I wanted Voltaire to give up to you the key, the cross, and the volume of poems I had intrusted to him;, as soon as all that was given up to you I can't see what earthly reason could have induced you to make this uproar." At last, on the 6th of July, "all this affair of Ostrogoths and Vandals being over," Voltaire left Frankfort precipitately.

His niece had taken the road to Paris, whence she soon wrote to him, "There is nobody in France, I say nobody without exception, who has not condemned this violence mingled with so much that is ridiculous and cruel; it makes a deeper impression than you would believe.

Everybody says that you could not do otherwise than you are doing, in resolving to meet with philosophy things so unphilosophical.

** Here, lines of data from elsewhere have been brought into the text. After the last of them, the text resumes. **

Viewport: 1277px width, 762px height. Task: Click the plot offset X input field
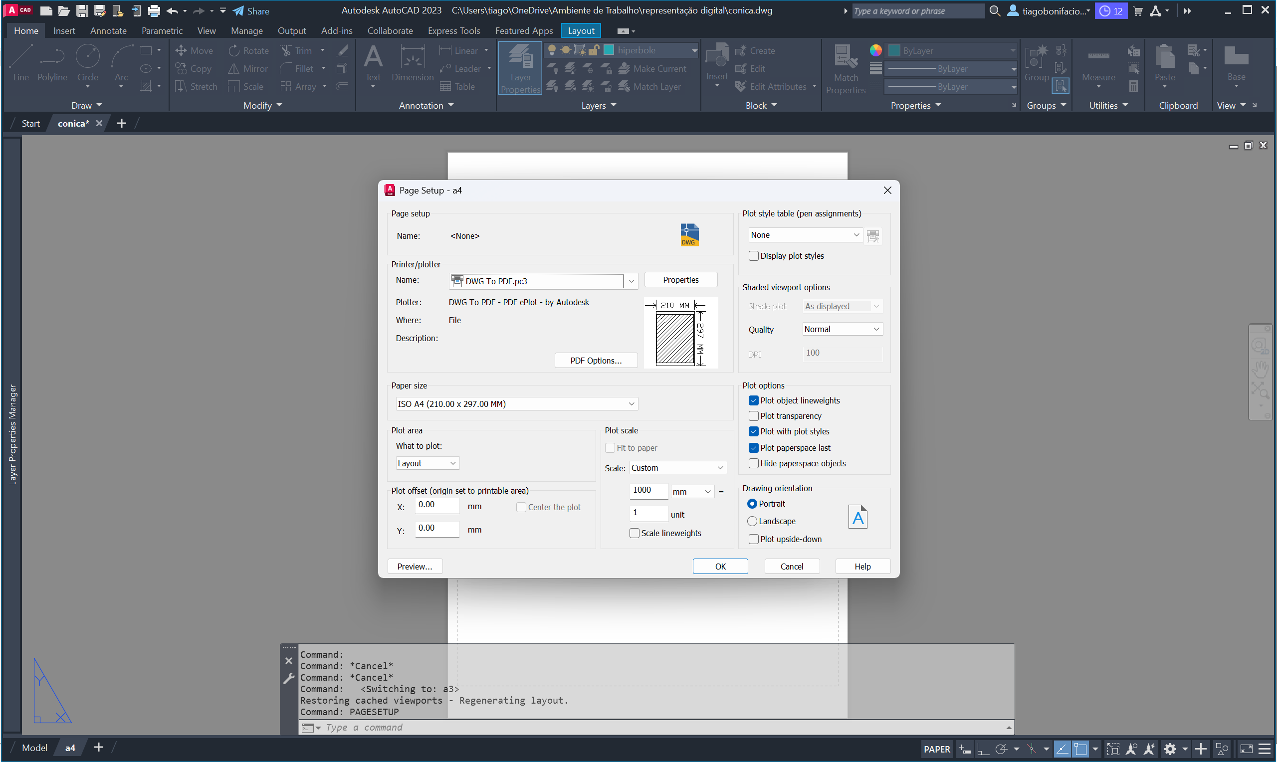tap(436, 505)
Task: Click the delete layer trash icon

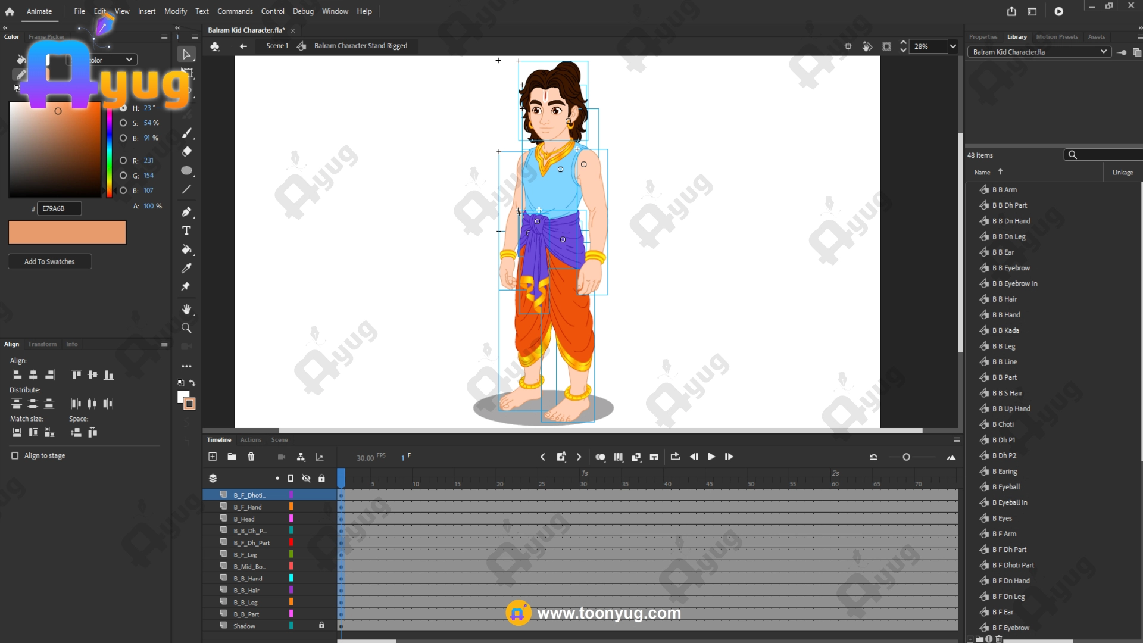Action: pyautogui.click(x=251, y=457)
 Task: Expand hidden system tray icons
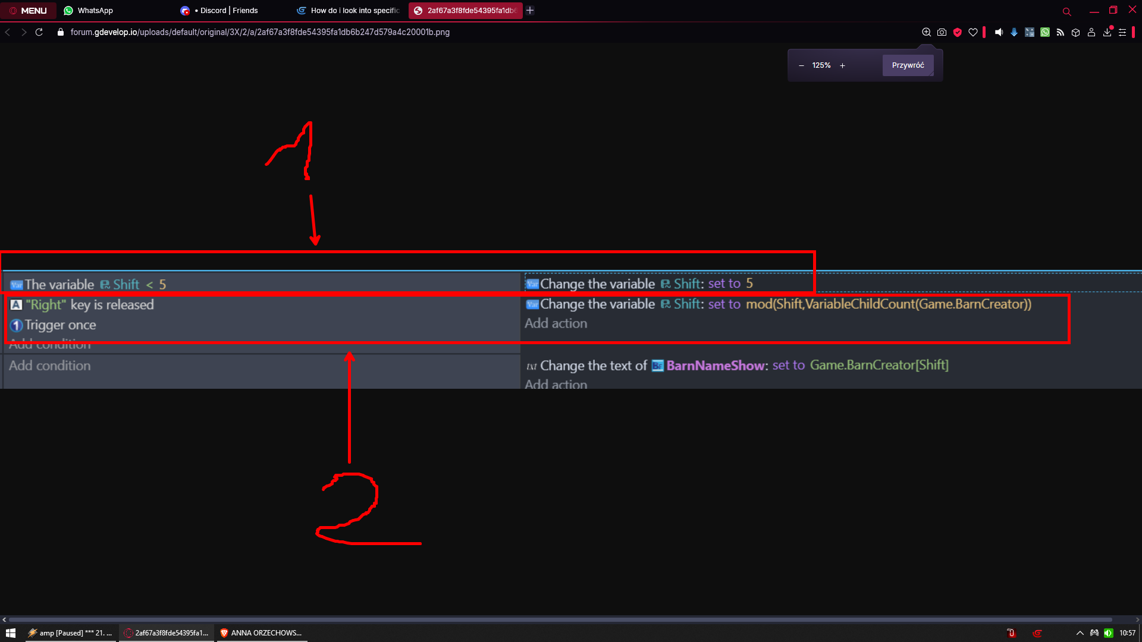[1080, 633]
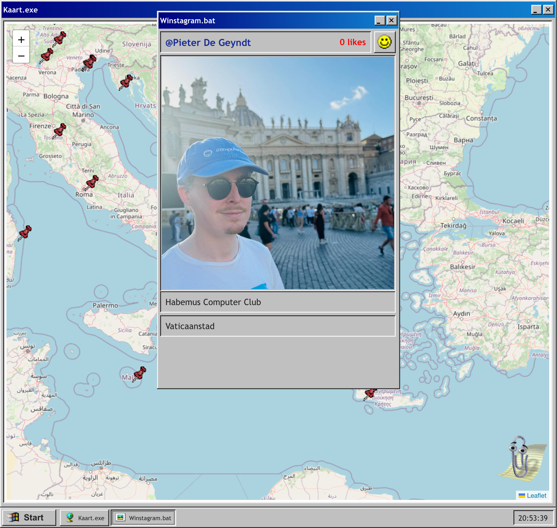
Task: Click the @Pieter De Geyndt username
Action: click(x=208, y=42)

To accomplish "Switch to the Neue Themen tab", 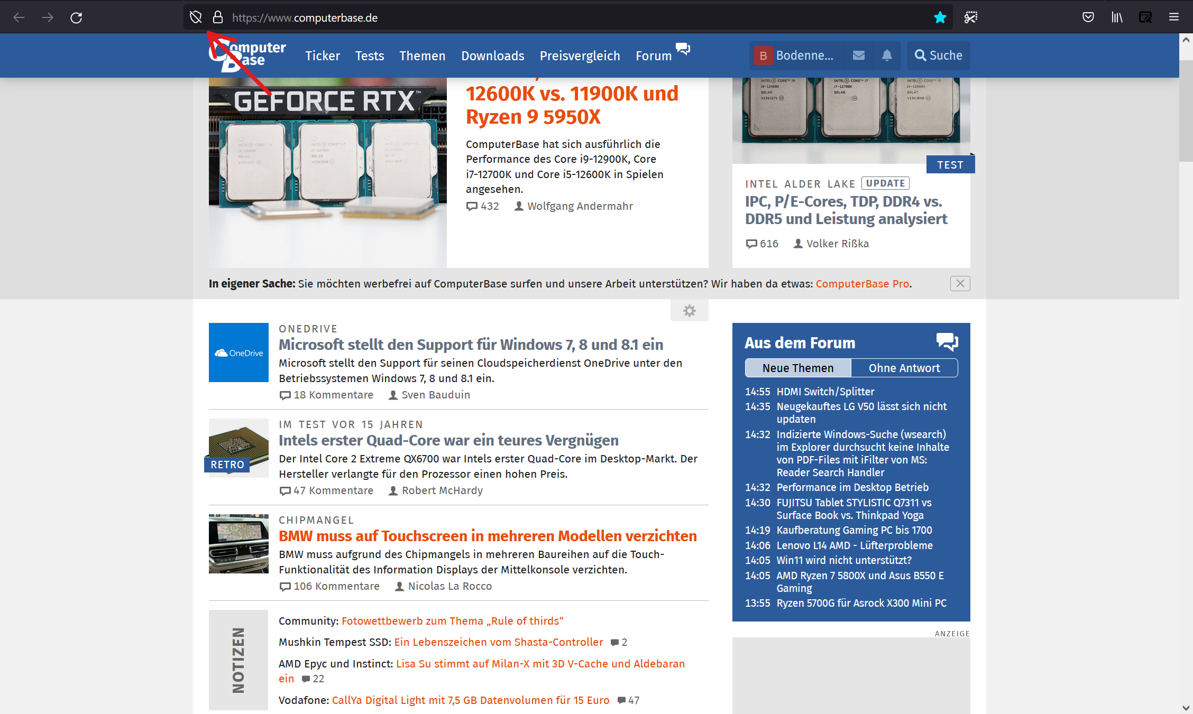I will (797, 368).
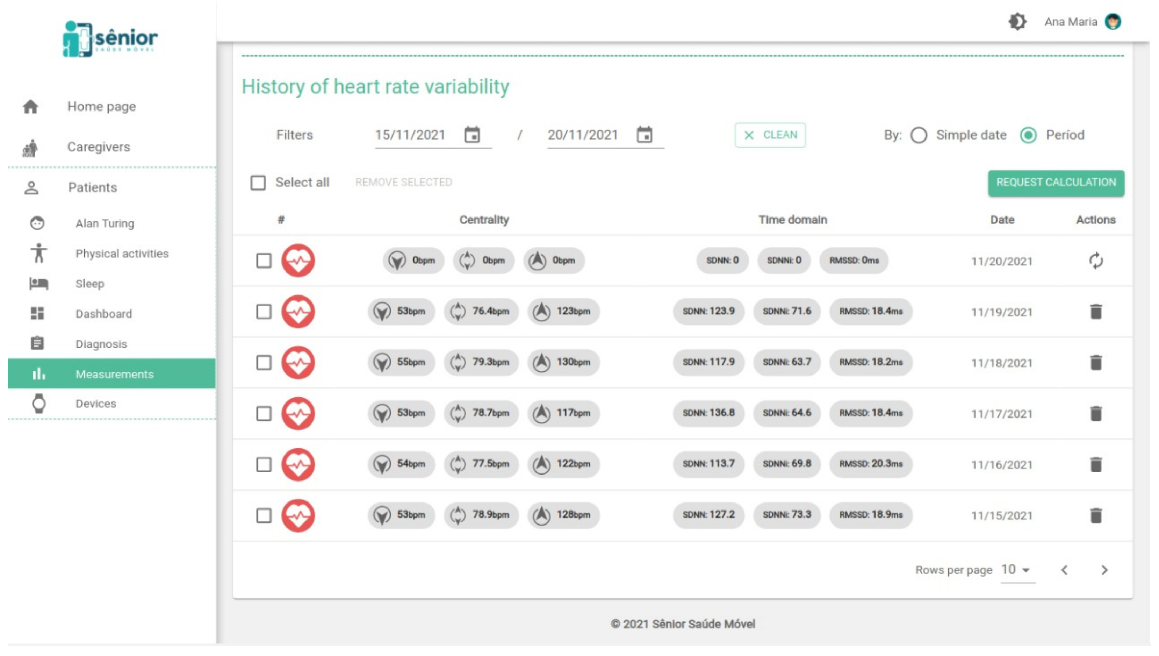Open start date calendar picker icon
Screen dimensions: 1159x656
coord(472,135)
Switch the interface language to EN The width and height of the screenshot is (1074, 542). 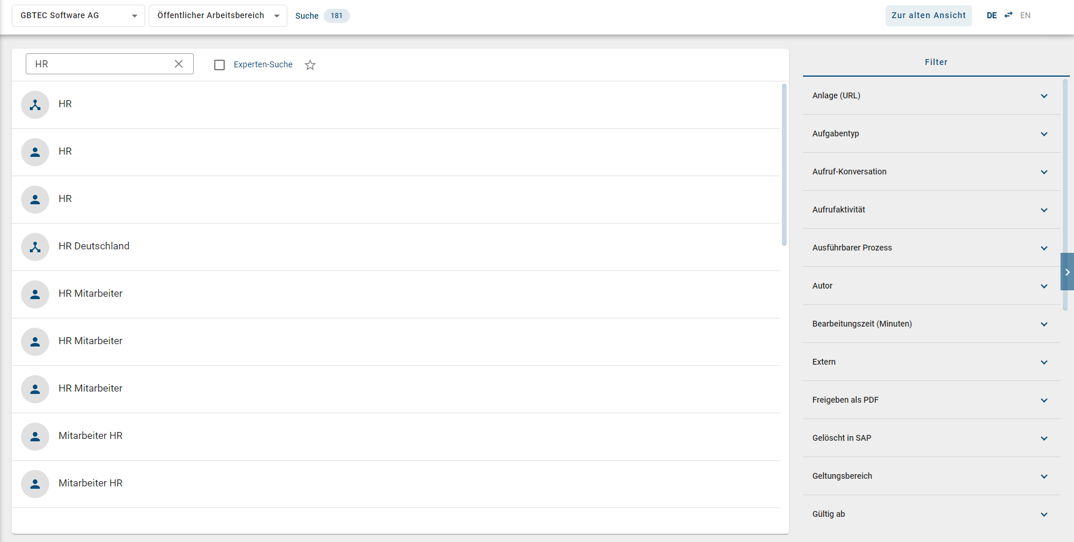click(1025, 15)
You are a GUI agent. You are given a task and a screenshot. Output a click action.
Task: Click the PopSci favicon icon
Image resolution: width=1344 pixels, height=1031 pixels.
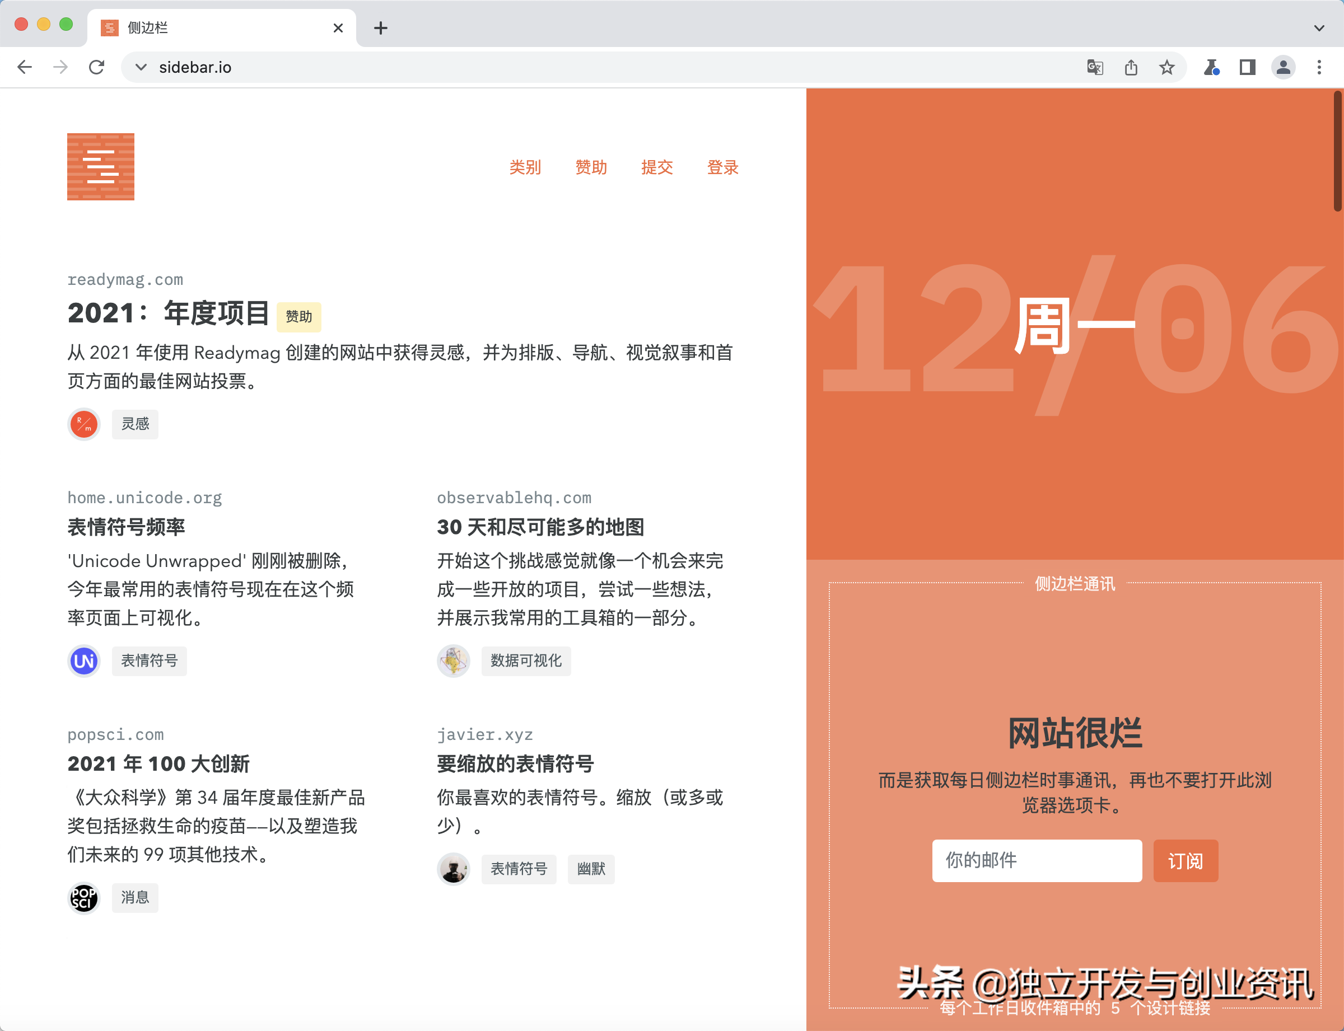click(x=84, y=897)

We shall do very well to hold our tongues; the public speaks quite enough." Voltaire held his tongue, according to his idea of holding his tongue, drawing, in his poem of _La Loi naturelle,_ dedicated at first to the margravine of Baireuth and afterwards to the Duchess of Saxe-Gotha, a portrait of Frederick which was truthful and at the same time bitter: "Of incongruities a monstrous pile, Calling men brothers, crushing them the while; With air humane, a misanthropic brute; Ofttimes impulsive, sometimes over-'cute; Weak 'midst his choler, modest in his pride; Yearning for virtue, lust personified; Statesman and author, of the slippery crew; My patron, pupil, persecutor too." Voltaire's intimacy with the Great Frederick was destroyed it had for a while done honor to both of them; it had ended by betraying the pettinesses and the meannesses natural to the king as well as to the poet.